The Chinese Center for Disease Control (CDC) published a gene sequence for the virus on January 10, 2020, which “was nearly identical” to Ren’s. Genetic sequences of pathogens are pivotal for the development of testing supplies to confirm infections and to research medical interventions against the pathogen.
“China has consistently stated that it published the genetic sequence of SARS-CoV-2 as soon as it was available,” the House committee noted.
Ren appeared to have the genetic sequence of the virus during a time in which China was still insisting the virus was not transmissible from human to human and three days before the government of Taiwan notified the W.H.O. that it had evidence that a contagious disease was spreading in Wuhan.
“News resources today indicate that at least seven atypical pneumonia cases were reported in Wuhan, CHINA,” an email from Taiwan’s Central Epidemic Command Center (CECC) to W.H.O. leaders on December 31, 2019, read. “Their [China’s] health authorities replied to the media that the cases were believed not SARS [Sudden Acute Respiratory Syndrome, the disease typically associated with the phrase ‘atypical pneumonia’]; however the samples are still under examination, and cases have been isolated for treatment.”
Patients would not be “isolated” for treatment for a disease that health workers do not have reason to believe is contagious.
“I would greatly appreciate if you have relevant information to share with us,” the Taiwanese email concluded.
The W.H.O. did not reply to the message, nor did it appear to take any meaningful action in response.
“Taiwan did report our concern on the severity of coronavirus last December to the WHO,” Taiwan’s representative office in the United States confirmed to Breitbart News in April 2020. “But as a rule, our reporting is always a one-way street. WHO mostly ignored our messages and never shared information as they do to other countries.”
The W.H.O. does not allow Taiwan to participate in its global health experts and does not recognize its sovereignty to avoid angering the Chinese Communist Party, which falsely claims Taiwan is a rogue Chinese province.
Three of the lawmakers on the House Energy and Commerce Committee – Rep. Cathy McMorris Rodgers (R-WA), Rep. Brett Guthrie (R-KY), and Rep. Morgan Griffith (R-VA) – issued a joint statement condemning the Chinese government’s secrecy and intransigence in the early days of the pandemic.

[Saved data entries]

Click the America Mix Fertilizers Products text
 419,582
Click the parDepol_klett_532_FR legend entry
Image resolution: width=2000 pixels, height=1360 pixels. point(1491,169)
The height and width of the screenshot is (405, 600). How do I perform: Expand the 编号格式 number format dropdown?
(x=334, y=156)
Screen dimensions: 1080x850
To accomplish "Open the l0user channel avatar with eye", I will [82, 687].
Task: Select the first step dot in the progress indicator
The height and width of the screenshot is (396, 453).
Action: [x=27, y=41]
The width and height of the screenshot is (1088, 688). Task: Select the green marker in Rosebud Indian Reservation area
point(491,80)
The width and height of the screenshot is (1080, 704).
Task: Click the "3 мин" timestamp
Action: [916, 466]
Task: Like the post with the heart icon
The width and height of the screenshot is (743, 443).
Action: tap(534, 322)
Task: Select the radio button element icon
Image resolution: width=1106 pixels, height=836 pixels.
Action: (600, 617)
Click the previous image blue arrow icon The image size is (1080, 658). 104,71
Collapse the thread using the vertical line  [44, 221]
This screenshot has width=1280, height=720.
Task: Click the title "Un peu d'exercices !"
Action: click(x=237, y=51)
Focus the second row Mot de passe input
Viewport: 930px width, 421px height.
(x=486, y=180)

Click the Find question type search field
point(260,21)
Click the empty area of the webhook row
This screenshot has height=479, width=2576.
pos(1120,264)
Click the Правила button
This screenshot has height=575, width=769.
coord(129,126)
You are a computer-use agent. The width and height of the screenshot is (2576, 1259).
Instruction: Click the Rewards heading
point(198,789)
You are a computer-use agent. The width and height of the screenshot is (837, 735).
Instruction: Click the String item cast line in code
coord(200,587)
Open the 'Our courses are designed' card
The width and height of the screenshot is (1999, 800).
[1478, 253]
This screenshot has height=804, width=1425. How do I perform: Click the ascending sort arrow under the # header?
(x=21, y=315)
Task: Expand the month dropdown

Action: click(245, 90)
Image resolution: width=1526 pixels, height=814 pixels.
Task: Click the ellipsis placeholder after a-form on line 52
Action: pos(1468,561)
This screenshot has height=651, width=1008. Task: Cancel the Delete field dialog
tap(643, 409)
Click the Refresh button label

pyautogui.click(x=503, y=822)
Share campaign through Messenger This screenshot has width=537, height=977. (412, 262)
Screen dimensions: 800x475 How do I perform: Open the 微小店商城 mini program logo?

> What to produce:
What is the exact wording of the passage on the early coronavirus sequence and Taiwan's warning to the W.H.O., reproduced from "Patients would not" through "Taiwanese email concluded."? The records have nothing to do with this work.

> Reply:
Patients would not be “isolated” for treatment for a disease that health workers do not have reason to believe is contagious.
“I would greatly appreciate if you have relevant information to share with us,” the Taiwanese email concluded.